_WHAT YOU ARE ASKED TO DO:_ Reproduce, word for word, the part of the passage on renaming ESXi local datastores from "Overnight, my Customer" to "- datastore1 (33)".

_DOCUMENT PASSAGE:_
◇ ◇ ◇ ◇

Overnight, my Customer deployed 68 new ESXi Hosts in two Datacenters. That alone is an amazing accomplishment, but there are multitudes of things that have to happen from an Operations point of view. Even though we’re using Host Profiles for most of the settings, renaming the local datastore is not available (at least not on ESXi 6.0). I did what I always do when I have a task that needs to be executed more than a few times….I wrote a script. The script will rename the local datastores of a cluster and move these datastores to a folder.
When you deploy a new ESXi Host by default, the local datastore is named “datastore1”. If you deployed 34 new hosts in a single vCenter, it would look like:
- datastore1
- datastore1 (1)
- datastore1 (2)
- …
- datastore1 (33)
As ugly as that looks, and it does, think about this operationally. If we left the datastores the way they are, there’s not a FAST way to open the local datastore of a specific Host. I mean, sure you could goto the Host in question, and then goto the local storage. BUT, imagine if you could make it visually appealing and functionally better! The script below and in my repository, will name the local storage and move said datastores into a single Folder.

◇ ◇ ◇ ◇

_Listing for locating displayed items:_
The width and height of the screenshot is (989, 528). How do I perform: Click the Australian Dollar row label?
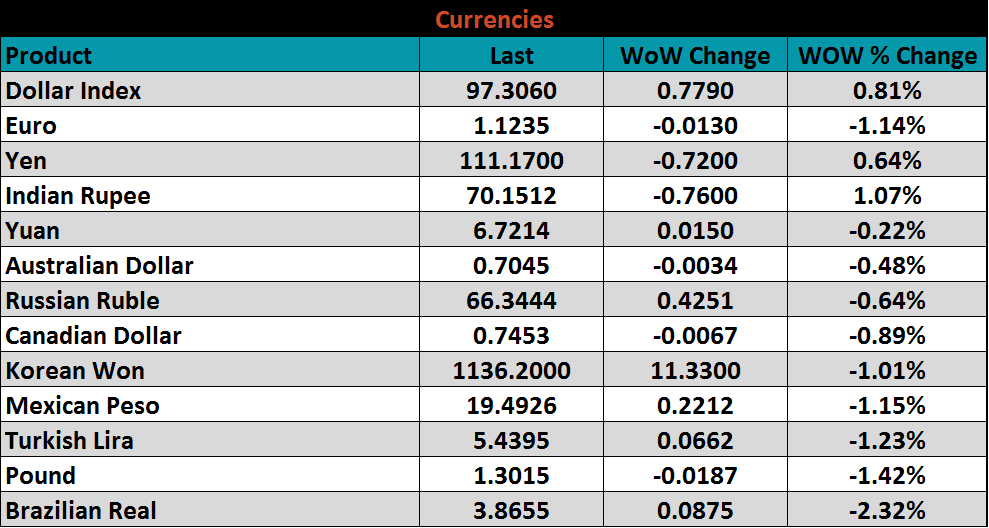click(x=100, y=266)
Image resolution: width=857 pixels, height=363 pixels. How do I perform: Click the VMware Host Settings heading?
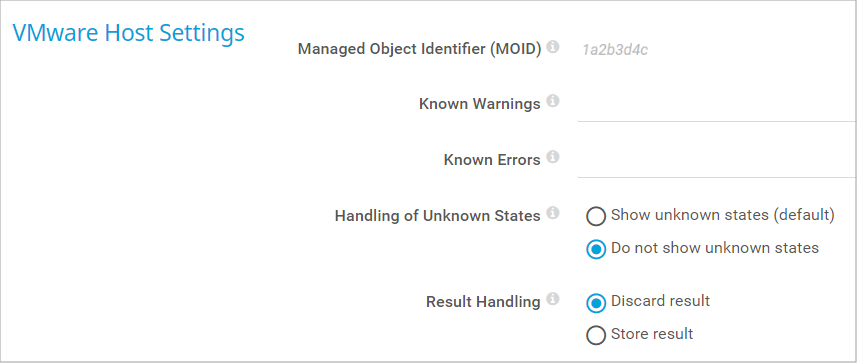[128, 33]
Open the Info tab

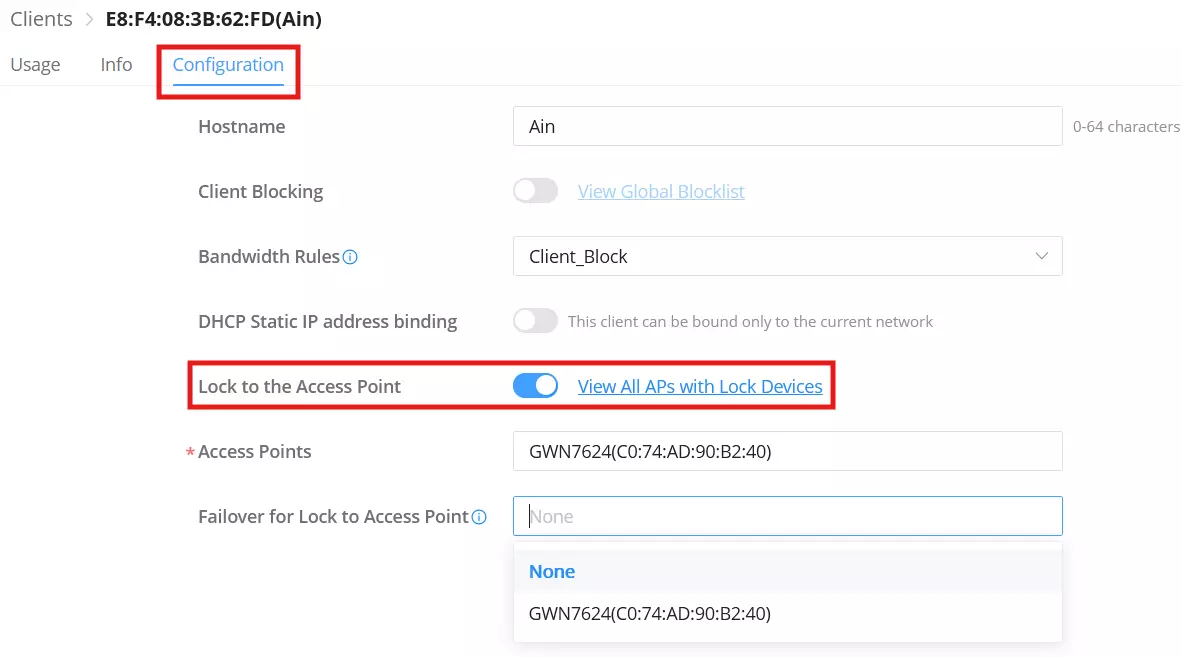click(x=116, y=65)
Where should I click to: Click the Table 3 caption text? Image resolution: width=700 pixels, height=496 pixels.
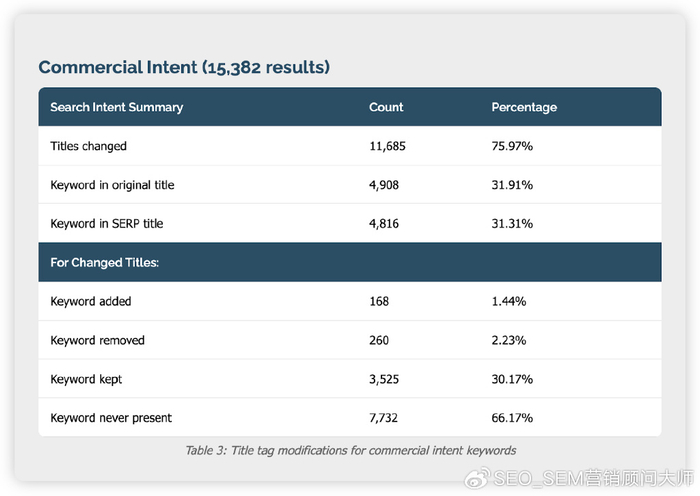(350, 450)
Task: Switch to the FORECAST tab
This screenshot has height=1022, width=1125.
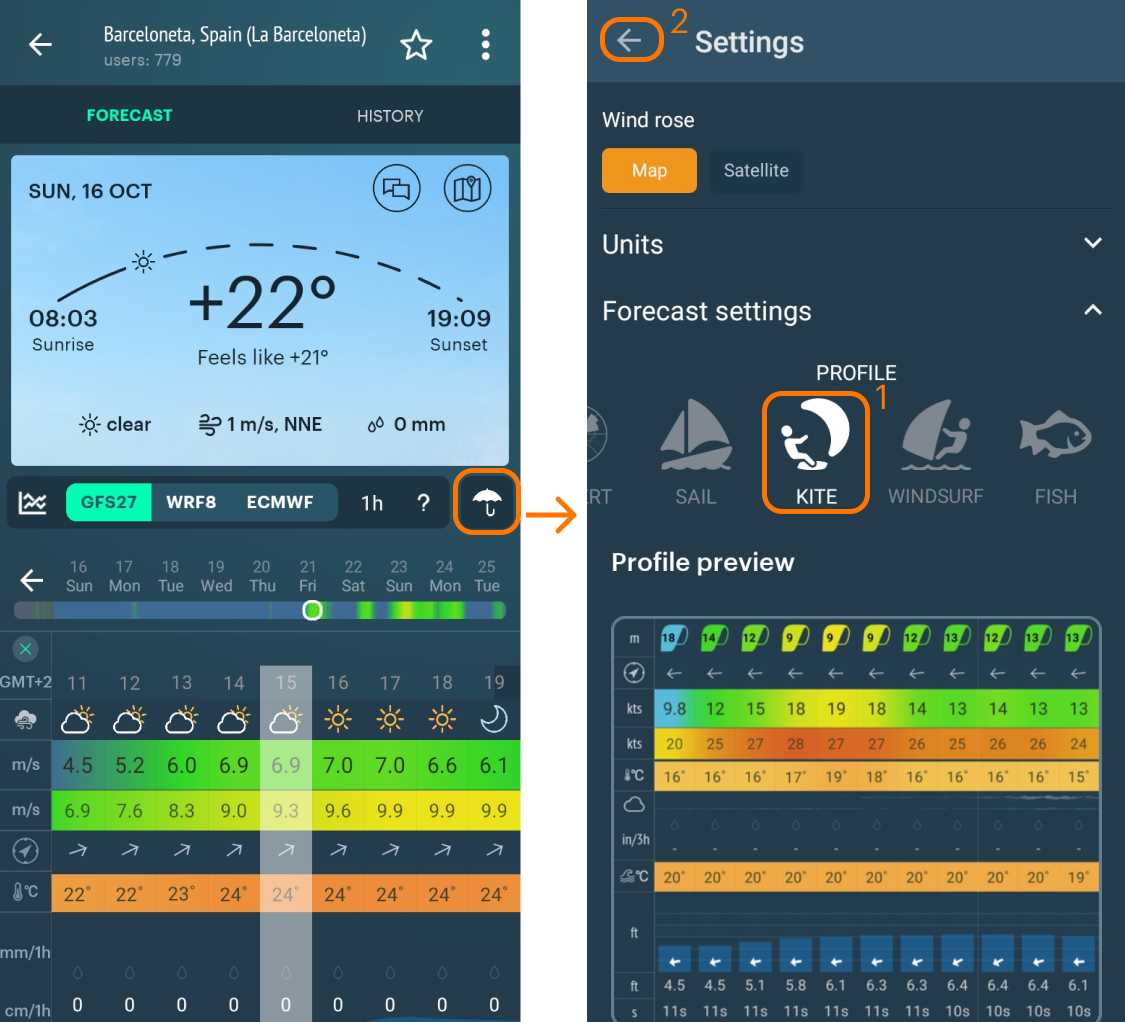Action: click(x=129, y=116)
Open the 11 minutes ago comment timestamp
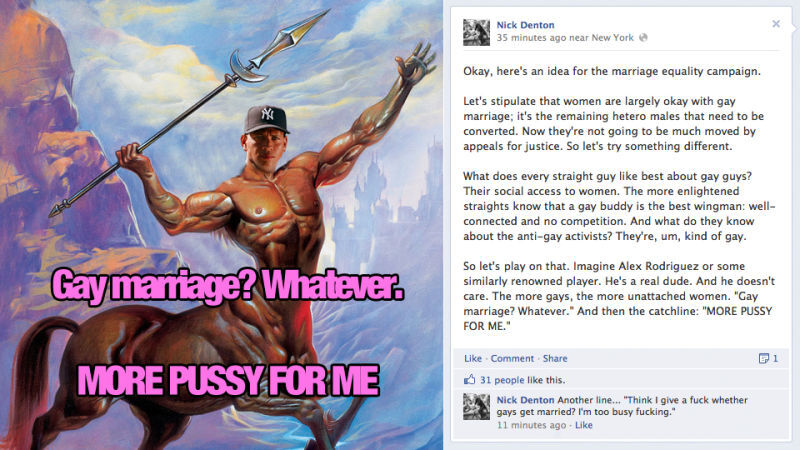 tap(531, 425)
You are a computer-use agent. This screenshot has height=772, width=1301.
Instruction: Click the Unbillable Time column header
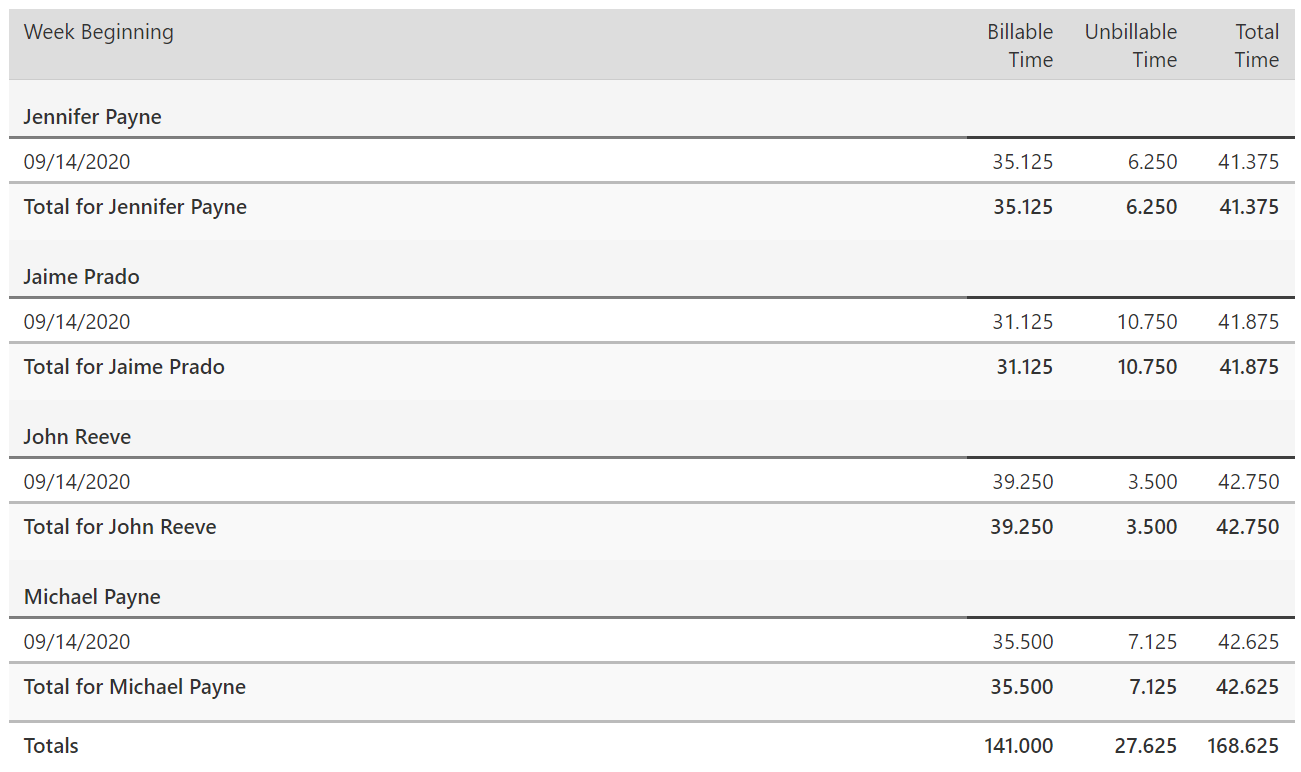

◇ ◇ ◇ ◇

_WRITTEN RESPONSE:_
Overnight, my Customer deployed 68 new ESXi Hosts in two Datacenters. That alone is an amazing accomplishment, but there are multitudes of things that have to happen from an Operations point of view. Even though we’re using Host Profiles for most of the settings, renaming the local datastore is not available (at least not on ESXi 6.0). I did what I always do when I have a task that needs to be executed more than a few times….I wrote a script. The script will rename the local datastores of a cluster and move these datastores to a folder.
When you deploy a new ESXi Host by default, the local datastore is named “datastore1”. If you deployed 34 new hosts in a single vCenter, it would look like:
- datastore1
- datastore1 (1)
- datastore1 (2)
- …
- datastore1 (33)